We’ve all been there. You’ve carefully checked and signed off some artwork, then days later find yourself grimacing with disbelief at the major blooper we’ve missed! When it comes to digital communications, errors can be fixed fairly quickly and without incurring a major cost, but if it’s printed material, then it’s a different story.
Big brands don’t always get it right!
But don’t be too hard on yourself, mistakes happen, and it doesn’t matter what size your business is, please reassure yourself that even some big brands get it wrong occasionally. We once received a Christmas gift brochure from Hotel Chocolat where they managed to spell Christmas wrong! And even Waitrose is not above reproach with their “Gift’s for Teacher’s” messaging. Several years ago, Tesco made an error when they produced two baby suits. One carried the slogan “I was born awsome” – missing out the first e in ‘awesome’ and the other missing a possessive apostrophe as it read “Daddys little man”.
Sometimes it’s not just spelling, there are a plethora of grammatical errors and even colour, font, unnecessary capitalisation and image issues to contend with too. We often find that in the excitement of the design process, the all-important process of proofing can be rushed, or worse still skipped altogether when time is of the essence or budgets are tight. We even remember a client who ‘approved’ a leaflet after only checking one side. In their haste, they hadn’t even turned it over!
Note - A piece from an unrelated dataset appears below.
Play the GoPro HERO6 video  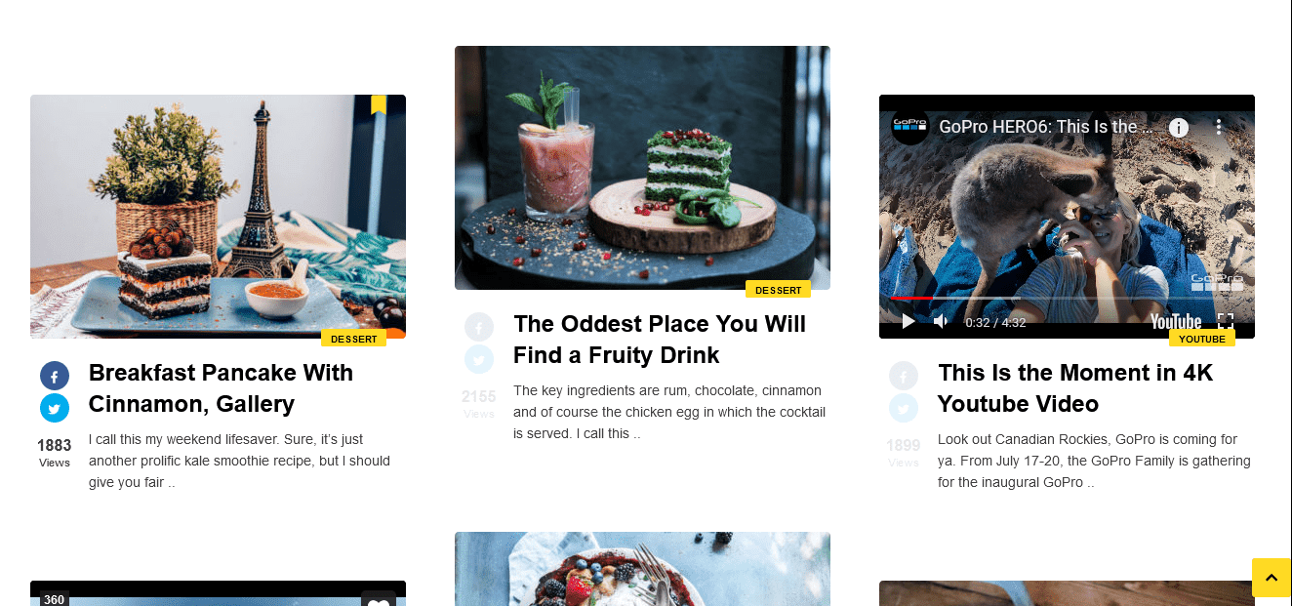[908, 321]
We often find that in the excitement of the design process, the all-important process of proofing can be rushed, or worse still skipped altogether when time is of the essence or budgets are tight.
What is a proof?
A proof is a digital or printed representation of what your final product or communication will look like. It is a vitally important stage, because it helps prevent unforeseen problems with text, images, colours, spacing and other design elements. Essentially, they are created so that you, as the client, can ensure there are no errors before your design is finalised or goes to press.
Assume it’s wrong
Many years ago, we were told by an ex-boss that the secret to proofing was to “assume it’s wrong”! That way you will take the necessary time to check and proof your communications.
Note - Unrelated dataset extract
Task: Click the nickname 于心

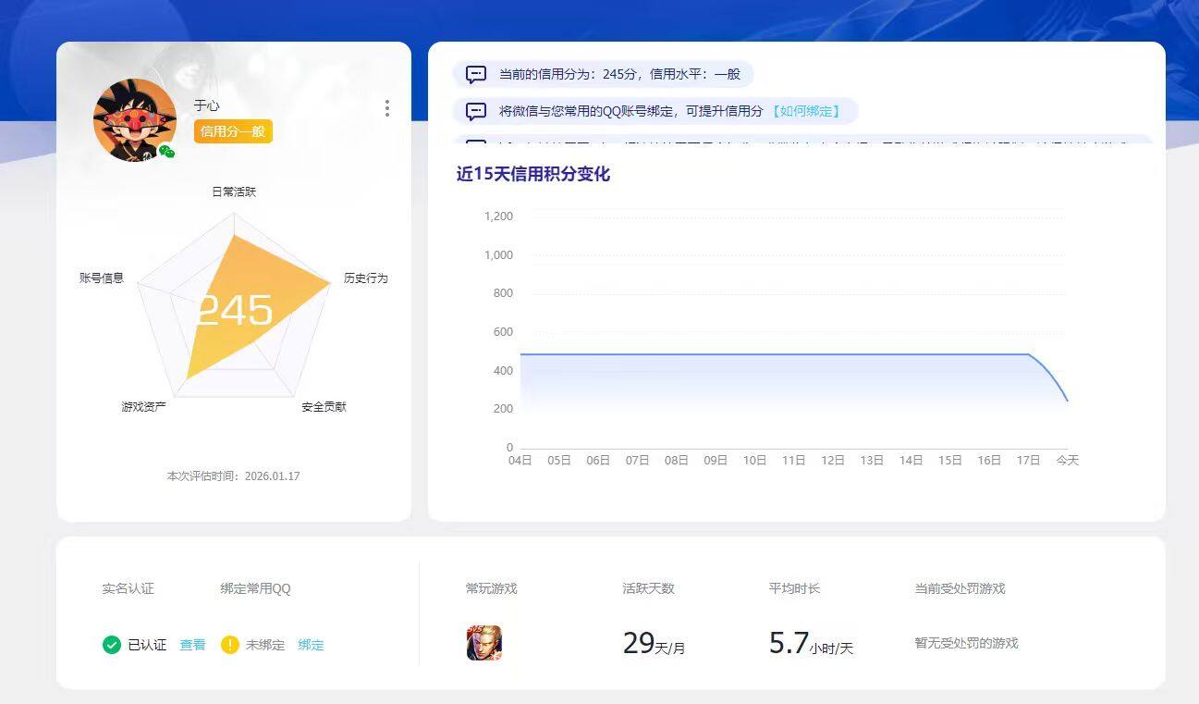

Of course, it’s also human nature that if you write something, it can be difficult to see your own mistakes as your brain glosses over things and fills in the correct words automatically. What we would suggest is that you pass the proof around to a few team members, or to someone who wasn’t involved in the original project to review it. Statistics show that a second, third or fourth set of eyes are more likely to spot any errors. Take a look at our other proofing tips.
Why mistakes matter!
Bad grammar and inaccurate spelling affect business. Research conducted by LinkedIn concluded that many customers would hesitate in making a purchase from a website that has obvious grammar and spelling errors. Because let’s face it, if you make mistakes, which are picked up by your customers or worse still your competitors, it can lead to negative perceptions about your brand, which could impact on sales and your reputation over time.